Объективный, лояльный к Николаю историк Шильдер, приводя этот текст и сопоставив его с другими данными, писал: «Очевидно, что факт, сообщенный князем Трубецким, вполне достоверен».

Мы же, со своей стороны, вспомнив запись в дневнике Николая, усомнимся в сообщении о «двух часах ночи». Надо полагать, что совещание было менее длительным. Но суть дела от этого ничуть не меняется.

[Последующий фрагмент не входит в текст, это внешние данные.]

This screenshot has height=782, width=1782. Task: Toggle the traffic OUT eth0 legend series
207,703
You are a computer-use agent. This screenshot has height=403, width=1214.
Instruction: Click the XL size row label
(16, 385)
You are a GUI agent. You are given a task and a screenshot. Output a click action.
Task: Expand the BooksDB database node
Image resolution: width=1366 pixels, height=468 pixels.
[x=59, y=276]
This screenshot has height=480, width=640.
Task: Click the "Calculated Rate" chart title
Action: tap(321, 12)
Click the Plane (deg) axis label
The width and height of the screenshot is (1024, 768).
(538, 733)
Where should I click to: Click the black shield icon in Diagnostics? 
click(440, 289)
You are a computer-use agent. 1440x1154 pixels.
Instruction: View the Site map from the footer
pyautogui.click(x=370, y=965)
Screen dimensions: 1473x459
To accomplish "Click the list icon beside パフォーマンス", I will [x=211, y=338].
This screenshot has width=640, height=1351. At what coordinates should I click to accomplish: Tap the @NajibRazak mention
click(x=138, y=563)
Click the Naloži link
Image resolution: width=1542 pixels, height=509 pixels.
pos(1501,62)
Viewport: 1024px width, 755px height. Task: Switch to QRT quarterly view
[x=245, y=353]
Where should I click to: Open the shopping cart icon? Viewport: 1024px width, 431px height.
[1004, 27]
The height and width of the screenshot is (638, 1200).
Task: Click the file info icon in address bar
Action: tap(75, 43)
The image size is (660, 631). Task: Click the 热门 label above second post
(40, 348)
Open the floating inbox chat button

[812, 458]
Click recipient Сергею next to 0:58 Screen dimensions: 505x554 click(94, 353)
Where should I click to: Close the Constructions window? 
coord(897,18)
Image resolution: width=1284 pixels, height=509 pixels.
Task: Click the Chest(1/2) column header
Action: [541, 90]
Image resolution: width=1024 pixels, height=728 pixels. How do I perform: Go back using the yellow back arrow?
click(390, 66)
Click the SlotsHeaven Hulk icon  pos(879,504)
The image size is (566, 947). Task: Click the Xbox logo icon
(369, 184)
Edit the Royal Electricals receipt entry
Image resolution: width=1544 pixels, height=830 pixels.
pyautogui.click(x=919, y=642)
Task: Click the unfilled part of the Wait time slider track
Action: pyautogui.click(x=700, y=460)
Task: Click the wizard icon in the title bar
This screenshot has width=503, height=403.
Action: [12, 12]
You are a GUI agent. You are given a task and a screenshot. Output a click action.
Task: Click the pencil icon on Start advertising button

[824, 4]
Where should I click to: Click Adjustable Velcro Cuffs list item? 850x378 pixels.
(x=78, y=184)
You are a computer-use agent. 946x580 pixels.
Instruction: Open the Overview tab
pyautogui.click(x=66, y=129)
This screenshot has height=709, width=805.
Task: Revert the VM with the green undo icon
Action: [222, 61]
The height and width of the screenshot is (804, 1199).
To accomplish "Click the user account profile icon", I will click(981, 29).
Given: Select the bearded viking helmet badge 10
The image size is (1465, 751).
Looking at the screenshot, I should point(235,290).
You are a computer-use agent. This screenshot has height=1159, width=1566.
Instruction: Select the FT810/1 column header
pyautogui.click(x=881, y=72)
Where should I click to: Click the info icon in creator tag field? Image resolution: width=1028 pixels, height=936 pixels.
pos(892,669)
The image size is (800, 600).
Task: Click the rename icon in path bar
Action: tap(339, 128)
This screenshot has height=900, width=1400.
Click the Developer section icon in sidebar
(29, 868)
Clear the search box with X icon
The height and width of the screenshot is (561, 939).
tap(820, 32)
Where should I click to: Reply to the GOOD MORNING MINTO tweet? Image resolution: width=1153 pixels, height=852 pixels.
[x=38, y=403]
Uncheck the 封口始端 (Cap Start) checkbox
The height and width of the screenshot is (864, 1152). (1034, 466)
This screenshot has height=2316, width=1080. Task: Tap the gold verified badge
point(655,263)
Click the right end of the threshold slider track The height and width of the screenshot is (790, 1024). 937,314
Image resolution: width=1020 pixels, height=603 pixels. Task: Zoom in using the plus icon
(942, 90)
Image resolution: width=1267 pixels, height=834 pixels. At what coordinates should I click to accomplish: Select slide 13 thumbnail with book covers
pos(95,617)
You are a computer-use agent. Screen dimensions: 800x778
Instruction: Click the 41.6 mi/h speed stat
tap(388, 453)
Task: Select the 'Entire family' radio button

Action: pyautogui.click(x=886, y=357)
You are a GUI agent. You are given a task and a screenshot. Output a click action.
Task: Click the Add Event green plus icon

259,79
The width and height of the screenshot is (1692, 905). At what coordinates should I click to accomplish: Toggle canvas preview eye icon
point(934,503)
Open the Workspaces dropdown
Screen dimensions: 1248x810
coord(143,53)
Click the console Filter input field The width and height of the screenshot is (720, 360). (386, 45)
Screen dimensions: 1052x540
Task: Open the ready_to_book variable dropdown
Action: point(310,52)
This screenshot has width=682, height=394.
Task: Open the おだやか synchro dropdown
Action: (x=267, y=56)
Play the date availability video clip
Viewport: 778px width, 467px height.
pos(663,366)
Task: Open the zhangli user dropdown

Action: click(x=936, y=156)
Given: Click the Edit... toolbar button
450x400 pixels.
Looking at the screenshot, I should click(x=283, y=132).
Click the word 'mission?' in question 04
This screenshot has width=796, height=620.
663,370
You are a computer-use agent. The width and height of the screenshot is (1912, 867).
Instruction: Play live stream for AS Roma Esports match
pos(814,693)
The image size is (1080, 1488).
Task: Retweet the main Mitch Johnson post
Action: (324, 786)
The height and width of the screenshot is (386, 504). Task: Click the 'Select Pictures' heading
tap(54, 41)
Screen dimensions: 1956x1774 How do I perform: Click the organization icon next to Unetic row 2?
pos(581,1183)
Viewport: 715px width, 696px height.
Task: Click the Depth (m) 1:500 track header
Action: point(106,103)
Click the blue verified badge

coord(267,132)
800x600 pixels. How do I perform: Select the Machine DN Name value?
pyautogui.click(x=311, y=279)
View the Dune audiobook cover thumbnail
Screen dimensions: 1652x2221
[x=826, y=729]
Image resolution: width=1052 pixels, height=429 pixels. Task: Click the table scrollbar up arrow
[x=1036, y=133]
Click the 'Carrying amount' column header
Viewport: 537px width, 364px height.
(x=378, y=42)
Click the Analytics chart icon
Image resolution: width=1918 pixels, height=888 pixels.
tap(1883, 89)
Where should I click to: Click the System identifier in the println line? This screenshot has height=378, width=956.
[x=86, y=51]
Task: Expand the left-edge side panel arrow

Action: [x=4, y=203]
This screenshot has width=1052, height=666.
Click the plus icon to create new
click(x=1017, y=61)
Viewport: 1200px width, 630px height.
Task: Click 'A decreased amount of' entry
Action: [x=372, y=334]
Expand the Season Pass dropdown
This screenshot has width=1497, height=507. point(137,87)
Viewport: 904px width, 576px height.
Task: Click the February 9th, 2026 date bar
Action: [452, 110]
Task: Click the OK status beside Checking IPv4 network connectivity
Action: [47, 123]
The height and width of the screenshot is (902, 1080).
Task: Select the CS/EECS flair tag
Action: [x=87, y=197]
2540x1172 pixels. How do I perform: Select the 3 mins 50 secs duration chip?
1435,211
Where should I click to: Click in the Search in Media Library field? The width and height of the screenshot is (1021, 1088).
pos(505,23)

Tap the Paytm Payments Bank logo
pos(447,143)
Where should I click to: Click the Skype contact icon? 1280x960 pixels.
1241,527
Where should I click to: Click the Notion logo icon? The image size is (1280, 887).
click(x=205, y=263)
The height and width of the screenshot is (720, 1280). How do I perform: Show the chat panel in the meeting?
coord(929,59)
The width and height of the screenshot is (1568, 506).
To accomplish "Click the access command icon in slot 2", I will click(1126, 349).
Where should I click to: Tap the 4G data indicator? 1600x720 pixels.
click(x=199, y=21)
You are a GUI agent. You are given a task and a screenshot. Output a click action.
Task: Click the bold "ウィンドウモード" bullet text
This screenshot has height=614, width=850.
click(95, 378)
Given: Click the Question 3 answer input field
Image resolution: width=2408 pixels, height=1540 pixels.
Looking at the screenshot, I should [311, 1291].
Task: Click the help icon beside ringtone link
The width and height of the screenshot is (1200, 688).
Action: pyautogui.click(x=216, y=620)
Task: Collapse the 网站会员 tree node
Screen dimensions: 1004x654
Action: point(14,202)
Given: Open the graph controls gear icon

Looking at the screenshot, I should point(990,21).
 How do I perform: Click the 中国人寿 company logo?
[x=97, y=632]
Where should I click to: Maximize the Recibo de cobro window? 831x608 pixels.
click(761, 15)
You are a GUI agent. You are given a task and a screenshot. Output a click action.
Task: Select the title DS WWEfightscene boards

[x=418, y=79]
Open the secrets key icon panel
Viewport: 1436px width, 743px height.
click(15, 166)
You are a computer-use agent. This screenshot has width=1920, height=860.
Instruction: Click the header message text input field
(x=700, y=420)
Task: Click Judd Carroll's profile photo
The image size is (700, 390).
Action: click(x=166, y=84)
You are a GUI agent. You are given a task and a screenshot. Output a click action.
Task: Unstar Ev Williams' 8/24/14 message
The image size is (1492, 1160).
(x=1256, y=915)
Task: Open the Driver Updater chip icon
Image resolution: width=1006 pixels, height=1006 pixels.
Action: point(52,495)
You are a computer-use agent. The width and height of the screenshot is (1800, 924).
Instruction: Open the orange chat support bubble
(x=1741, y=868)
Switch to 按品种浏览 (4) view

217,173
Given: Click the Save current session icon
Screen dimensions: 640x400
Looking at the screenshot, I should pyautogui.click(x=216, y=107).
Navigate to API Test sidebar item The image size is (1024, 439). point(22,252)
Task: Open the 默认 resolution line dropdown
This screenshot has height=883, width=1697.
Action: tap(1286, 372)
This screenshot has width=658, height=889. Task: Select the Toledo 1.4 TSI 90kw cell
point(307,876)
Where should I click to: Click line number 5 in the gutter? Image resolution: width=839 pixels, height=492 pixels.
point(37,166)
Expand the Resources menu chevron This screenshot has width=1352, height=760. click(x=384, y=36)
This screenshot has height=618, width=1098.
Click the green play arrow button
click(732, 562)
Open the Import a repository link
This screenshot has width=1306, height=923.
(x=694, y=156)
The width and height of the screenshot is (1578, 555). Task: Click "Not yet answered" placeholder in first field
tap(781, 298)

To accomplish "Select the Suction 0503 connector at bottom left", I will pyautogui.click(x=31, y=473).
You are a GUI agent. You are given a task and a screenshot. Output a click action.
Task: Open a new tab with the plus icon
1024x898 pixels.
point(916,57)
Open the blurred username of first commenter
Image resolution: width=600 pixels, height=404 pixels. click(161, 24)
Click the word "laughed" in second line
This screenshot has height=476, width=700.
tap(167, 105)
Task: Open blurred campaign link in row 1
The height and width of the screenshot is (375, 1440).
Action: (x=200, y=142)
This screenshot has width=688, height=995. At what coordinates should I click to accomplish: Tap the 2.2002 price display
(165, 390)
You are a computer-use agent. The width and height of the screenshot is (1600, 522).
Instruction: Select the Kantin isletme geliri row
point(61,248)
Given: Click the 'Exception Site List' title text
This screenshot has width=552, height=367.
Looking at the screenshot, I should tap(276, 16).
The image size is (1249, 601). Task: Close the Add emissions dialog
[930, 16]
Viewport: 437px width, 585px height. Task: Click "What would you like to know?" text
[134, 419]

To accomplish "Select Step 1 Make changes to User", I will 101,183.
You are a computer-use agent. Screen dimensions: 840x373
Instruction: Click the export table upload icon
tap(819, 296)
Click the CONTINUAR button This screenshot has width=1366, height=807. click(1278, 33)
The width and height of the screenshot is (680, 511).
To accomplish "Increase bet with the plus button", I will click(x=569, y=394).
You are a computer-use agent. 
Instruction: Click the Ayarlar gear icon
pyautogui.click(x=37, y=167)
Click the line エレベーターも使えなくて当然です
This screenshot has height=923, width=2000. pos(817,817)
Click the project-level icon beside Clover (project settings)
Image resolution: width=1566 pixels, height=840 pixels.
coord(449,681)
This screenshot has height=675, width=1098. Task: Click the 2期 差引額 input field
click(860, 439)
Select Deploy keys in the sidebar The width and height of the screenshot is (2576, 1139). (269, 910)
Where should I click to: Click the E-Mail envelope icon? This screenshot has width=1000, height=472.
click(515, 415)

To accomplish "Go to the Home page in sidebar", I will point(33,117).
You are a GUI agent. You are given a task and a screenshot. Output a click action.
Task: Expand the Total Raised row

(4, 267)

Можно было бы вообще усомниться в сообщении Трубецкого. Но оно подкреплено другими источниками. Через несколько дней после знаменательного совещания Милорадович рассказывал драматургу князю Шаховскому, в доме которого часто бывал: «По причине отречения от престола Константина Павловича… государь передал наследие великому князю Николаю Павловичу. Оба эти манифеста хранились в Государственном Совете, в Сенате и у московского архиерея. Говорят, что некоторые из придворных и министров знали это. Разумеется, великий князь и императрица Мария Федоровна тоже знали это; но народу, войску и должностным лицам это было неизвестно. Я первый не знал этого. Мог ли я допустить, чтоб произнесена была какая-нибудь присяга, кроме той, которая следовала? Мой первый долг был требовать этого, и я почитаю себя счастливым, что великий князь тотчас же согласился на это».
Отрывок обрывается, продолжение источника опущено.